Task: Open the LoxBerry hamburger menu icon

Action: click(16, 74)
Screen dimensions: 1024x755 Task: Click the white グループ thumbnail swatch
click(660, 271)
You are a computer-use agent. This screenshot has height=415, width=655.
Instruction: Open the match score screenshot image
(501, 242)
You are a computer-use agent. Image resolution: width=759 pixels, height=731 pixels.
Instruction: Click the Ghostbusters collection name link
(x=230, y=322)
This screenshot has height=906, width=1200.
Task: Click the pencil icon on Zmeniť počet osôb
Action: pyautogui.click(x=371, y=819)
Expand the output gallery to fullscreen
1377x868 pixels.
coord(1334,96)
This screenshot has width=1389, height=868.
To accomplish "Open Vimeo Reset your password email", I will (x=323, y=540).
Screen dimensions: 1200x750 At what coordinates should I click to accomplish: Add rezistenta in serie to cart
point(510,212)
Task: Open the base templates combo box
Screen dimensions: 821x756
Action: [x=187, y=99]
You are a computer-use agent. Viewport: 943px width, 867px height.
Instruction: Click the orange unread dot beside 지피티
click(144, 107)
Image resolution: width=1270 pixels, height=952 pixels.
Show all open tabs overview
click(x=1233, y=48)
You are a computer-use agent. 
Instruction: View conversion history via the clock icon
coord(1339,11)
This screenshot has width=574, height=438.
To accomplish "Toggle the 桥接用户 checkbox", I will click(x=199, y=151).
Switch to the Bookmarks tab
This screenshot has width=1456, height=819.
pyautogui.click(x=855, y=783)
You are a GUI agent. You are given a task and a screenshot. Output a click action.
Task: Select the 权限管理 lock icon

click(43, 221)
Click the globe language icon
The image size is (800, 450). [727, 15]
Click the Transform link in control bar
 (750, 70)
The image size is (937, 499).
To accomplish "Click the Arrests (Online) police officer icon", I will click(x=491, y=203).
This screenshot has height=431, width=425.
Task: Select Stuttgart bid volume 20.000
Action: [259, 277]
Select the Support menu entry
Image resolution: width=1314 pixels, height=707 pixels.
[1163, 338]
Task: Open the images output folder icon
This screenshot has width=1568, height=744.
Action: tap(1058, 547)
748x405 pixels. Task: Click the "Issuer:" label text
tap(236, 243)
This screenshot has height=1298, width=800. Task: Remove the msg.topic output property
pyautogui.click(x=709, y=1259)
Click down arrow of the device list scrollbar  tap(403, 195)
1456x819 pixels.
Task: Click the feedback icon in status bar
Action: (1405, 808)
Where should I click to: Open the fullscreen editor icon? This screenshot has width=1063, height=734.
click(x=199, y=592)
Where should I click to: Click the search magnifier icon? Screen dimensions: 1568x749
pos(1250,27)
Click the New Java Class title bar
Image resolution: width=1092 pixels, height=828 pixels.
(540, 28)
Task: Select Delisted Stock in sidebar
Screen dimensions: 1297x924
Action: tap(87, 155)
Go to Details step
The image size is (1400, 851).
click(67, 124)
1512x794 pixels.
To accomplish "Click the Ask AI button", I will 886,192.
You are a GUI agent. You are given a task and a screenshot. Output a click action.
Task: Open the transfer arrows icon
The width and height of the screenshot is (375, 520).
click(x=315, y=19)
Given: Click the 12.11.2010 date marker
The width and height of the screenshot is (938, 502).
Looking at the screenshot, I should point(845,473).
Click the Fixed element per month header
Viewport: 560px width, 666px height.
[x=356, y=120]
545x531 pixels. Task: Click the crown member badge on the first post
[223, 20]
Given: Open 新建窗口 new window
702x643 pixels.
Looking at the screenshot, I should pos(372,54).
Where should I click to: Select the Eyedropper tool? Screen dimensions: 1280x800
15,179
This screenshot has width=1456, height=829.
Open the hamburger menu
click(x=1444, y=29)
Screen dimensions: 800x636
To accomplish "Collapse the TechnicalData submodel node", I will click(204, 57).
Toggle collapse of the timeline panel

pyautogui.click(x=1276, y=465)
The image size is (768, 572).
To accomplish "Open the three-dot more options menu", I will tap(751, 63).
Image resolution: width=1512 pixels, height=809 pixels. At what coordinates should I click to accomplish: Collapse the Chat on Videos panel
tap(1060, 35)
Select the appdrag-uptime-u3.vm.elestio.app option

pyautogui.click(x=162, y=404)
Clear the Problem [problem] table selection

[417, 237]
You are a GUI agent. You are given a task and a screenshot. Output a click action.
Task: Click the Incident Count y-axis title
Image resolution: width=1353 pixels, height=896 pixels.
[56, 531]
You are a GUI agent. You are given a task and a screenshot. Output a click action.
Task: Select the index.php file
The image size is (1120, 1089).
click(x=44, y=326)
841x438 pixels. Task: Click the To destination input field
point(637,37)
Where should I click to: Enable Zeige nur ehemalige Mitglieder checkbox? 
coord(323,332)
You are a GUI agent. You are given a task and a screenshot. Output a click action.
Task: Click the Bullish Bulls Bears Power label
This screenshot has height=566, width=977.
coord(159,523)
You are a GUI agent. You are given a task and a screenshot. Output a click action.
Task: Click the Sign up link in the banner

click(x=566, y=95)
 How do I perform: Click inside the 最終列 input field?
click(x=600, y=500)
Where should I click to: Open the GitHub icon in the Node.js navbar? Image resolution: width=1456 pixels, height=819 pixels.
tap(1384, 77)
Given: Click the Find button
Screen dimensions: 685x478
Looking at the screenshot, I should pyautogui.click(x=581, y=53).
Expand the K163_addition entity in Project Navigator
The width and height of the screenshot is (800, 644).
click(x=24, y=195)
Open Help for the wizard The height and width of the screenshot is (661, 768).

━━━━━━━━━━

AIM. Put every line of the material above into a Markdown table with two columns, Row and Line. Number the rows and leave out the blank lines.

FINISHED ANSWER.
| Row | Line |
|---|---|
| 1 | Task: Open the LoxBerry hamburger menu icon |
| 2 | Action: click(16, 74) |
| 3 | Screen dimensions: 1024x755 Task: Click the white グループ thumbnail swatch |
| 4 | click(660, 271) |
| 5 | You are a computer-use agent. This screenshot has height=415, width=655. |
| 6 | Instruction: Open the match score screenshot image |
| 7 | (501, 242) |
| 8 | You are a computer-use agent. Image resolution: width=759 pixels, height=731 pixels. |
| 9 | Instruction: Click the Ghostbusters collection name link |
| 10 | (x=230, y=322) |
| 11 | This screenshot has height=906, width=1200. |
| 12 | Task: Click the pencil icon on Zmeniť počet osôb |
| 13 | Action: pyautogui.click(x=371, y=819) |
| 14 | Expand the output gallery to fullscreen |
| 15 | 1377x868 pixels. |
| 16 | coord(1334,96) |
| 17 | This screenshot has width=1389, height=868. |
| 18 | To accomplish "Open Vimeo Reset your password email", I will (x=323, y=540). |
| 19 | Screen dimensions: 1200x750 At what coordinates should I click to accomplish: Add rezistenta in serie to cart |
| 20 | point(510,212) |
| 21 | Task: Open the base templates combo box |
| 22 | Screen dimensions: 821x756 |
| 23 | Action: [x=187, y=99] |
| 24 | You are a computer-use agent. Viewport: 943px width, 867px height. |
| 25 | Instruction: Click the orange unread dot beside 지피티 |
| 26 | click(144, 107) |
| 27 | Image resolution: width=1270 pixels, height=952 pixels. |
| 28 | Show all open tabs overview |
| 29 | click(x=1233, y=48) |
| 30 | You are a computer-use agent.  |
| 31 | Instruction: View conversion history via the clock icon |
| 32 | coord(1339,11) |
| 33 | This screenshot has width=574, height=438. |
| 34 | To accomplish "Toggle the 桥接用户 checkbox", I will click(x=199, y=151). |
| 35 | Switch to the Bookmarks tab |
| 36 | This screenshot has width=1456, height=819. |
| 37 | pyautogui.click(x=855, y=783) |
| 38 | You are a GUI agent. You are given a task and a screenshot. Output a click action. |
| 39 | Task: Select the 权限管理 lock icon |
| 40 | click(43, 221) |
| 41 | Click the globe language icon |
| 42 | The image size is (800, 450). [727, 15] |
| 43 | Click the Transform link in control bar |
| 44 |  (750, 70) |
| 45 | The image size is (937, 499). |
| 46 | To accomplish "Click the Arrests (Online) police officer icon", I will click(x=491, y=203). |
| 47 | This screenshot has height=431, width=425. |
| 48 | Task: Select Stuttgart bid volume 20.000 |
| 49 | Action: [259, 277] |
| 50 | Select the Support menu entry |
| 51 | Image resolution: width=1314 pixels, height=707 pixels. |
| 52 | [1163, 338] |
| 53 | Task: Open the images output folder icon |
| 54 | This screenshot has width=1568, height=744. |
| 55 | Action: tap(1058, 547) |
| 56 | 748x405 pixels. Task: Click the "Issuer:" label text |
| 57 | tap(236, 243) |
| 58 | This screenshot has height=1298, width=800. Task: Remove the msg.topic output property |
| 59 | pyautogui.click(x=709, y=1259) |
| 60 | Click down arrow of the device list scrollbar  tap(403, 195) |
| 61 | 1456x819 pixels. |
| 62 | Task: Click the feedback icon in status bar |
| 63 | Action: (1405, 808) |
| 64 | Where should I click to: Open the fullscreen editor icon? This screenshot has width=1063, height=734. |
| 65 | click(x=199, y=592) |
| 66 | Where should I click to: Click the search magnifier icon? Screen dimensions: 1568x749 |
| 67 | pos(1250,27) |
| 68 | Click the New Java Class title bar |
| 69 | Image resolution: width=1092 pixels, height=828 pixels. |
| 70 | (540, 28) |
| 71 | Task: Select Delisted Stock in sidebar |
| 72 | Screen dimensions: 1297x924 |
| 73 | Action: tap(87, 155) |
| 74 | Go to Details step |
| 75 | The image size is (1400, 851). |
| 76 | click(67, 124) |
| 77 | 1512x794 pixels. |
| 78 | To accomplish "Click the Ask AI button", I will 886,192. |
| 79 | You are a GUI agent. You are given a task and a screenshot. Output a click action. |
| 80 | Task: Open the transfer arrows icon |
| 81 | The width and height of the screenshot is (375, 520). |
| 82 | click(x=315, y=19) |
| 83 | Given: Click the 12.11.2010 date marker |
| 84 | The width and height of the screenshot is (938, 502). |
| 85 | Looking at the screenshot, I should point(845,473). |
| 86 | Click the Fixed element per month header |
| 87 | Viewport: 560px width, 666px height. |
| 88 | [x=356, y=120] |
| 89 | 545x531 pixels. Task: Click the crown member badge on the first post |
| 90 | [223, 20] |
| 91 | Given: Open 新建窗口 new window |
| 92 | 702x643 pixels. |
| 93 | Looking at the screenshot, I should pos(372,54). |
| 94 | Where should I click to: Select the Eyedropper tool? Screen dimensions: 1280x800 |
| 95 | 15,179 |
| 96 | This screenshot has width=1456, height=829. |
| 97 | Open the hamburger menu |
| 98 | click(x=1444, y=29) |
| 99 | Screen dimensions: 800x636 |
| 100 | To accomplish "Collapse the TechnicalData submodel node", I will click(204, 57). |
| 101 | Toggle collapse of the timeline panel |
| 102 | pyautogui.click(x=1276, y=465) |
| 103 | The image size is (768, 572). |
| 104 | To accomplish "Open the three-dot more options menu", I will tap(751, 63). |
| 105 | Image resolution: width=1512 pixels, height=809 pixels. At what coordinates should I click to accomplish: Collapse the Chat on Videos panel |
| 106 | tap(1060, 35) |
| 107 | Select the appdrag-uptime-u3.vm.elestio.app option |
| 108 | pyautogui.click(x=162, y=404) |
| 109 | Clear the Problem [problem] table selection |
| 110 | [417, 237] |
| 111 | You are a GUI agent. You are given a task and a screenshot. Output a click action. |
| 112 | Task: Click the Incident Count y-axis title |
| 113 | Image resolution: width=1353 pixels, height=896 pixels. |
| 114 | [56, 531] |
| 115 | You are a GUI agent. You are given a task and a screenshot. Output a click action. |
| 116 | Task: Select the index.php file |
| 117 | The image size is (1120, 1089). |
| 118 | click(x=44, y=326) |
| 119 | 841x438 pixels. Task: Click the To destination input field |
| 120 | point(637,37) |
| 121 | Where should I click to: Enable Zeige nur ehemalige Mitglieder checkbox?  |
| 122 | coord(323,332) |
| 123 | You are a GUI agent. You are given a task and a screenshot. Output a click action. |
| 124 | Task: Click the Bullish Bulls Bears Power label |
| 125 | This screenshot has height=566, width=977. |
| 126 | coord(159,523) |
| 127 | You are a GUI agent. You are given a task and a screenshot. Output a click action. |
| 128 | Task: Click the Sign up link in the banner |
| 129 | click(x=566, y=95) |
| 130 |  How do I perform: Click inside the 最終列 input field? |
| 131 | click(x=600, y=500) |
| 132 | Where should I click to: Open the GitHub icon in the Node.js navbar? Image resolution: width=1456 pixels, height=819 pixels. |
| 133 | tap(1384, 77) |
| 134 | Given: Click the Find button |
| 135 | Screen dimensions: 685x478 |
| 136 | Looking at the screenshot, I should pyautogui.click(x=581, y=53). |
| 137 | Expand the K163_addition entity in Project Navigator |
| 138 | The width and height of the screenshot is (800, 644). |
| 139 | click(x=24, y=195) |
| 140 | Open Help for the wizard The height and width of the screenshot is (661, 768). |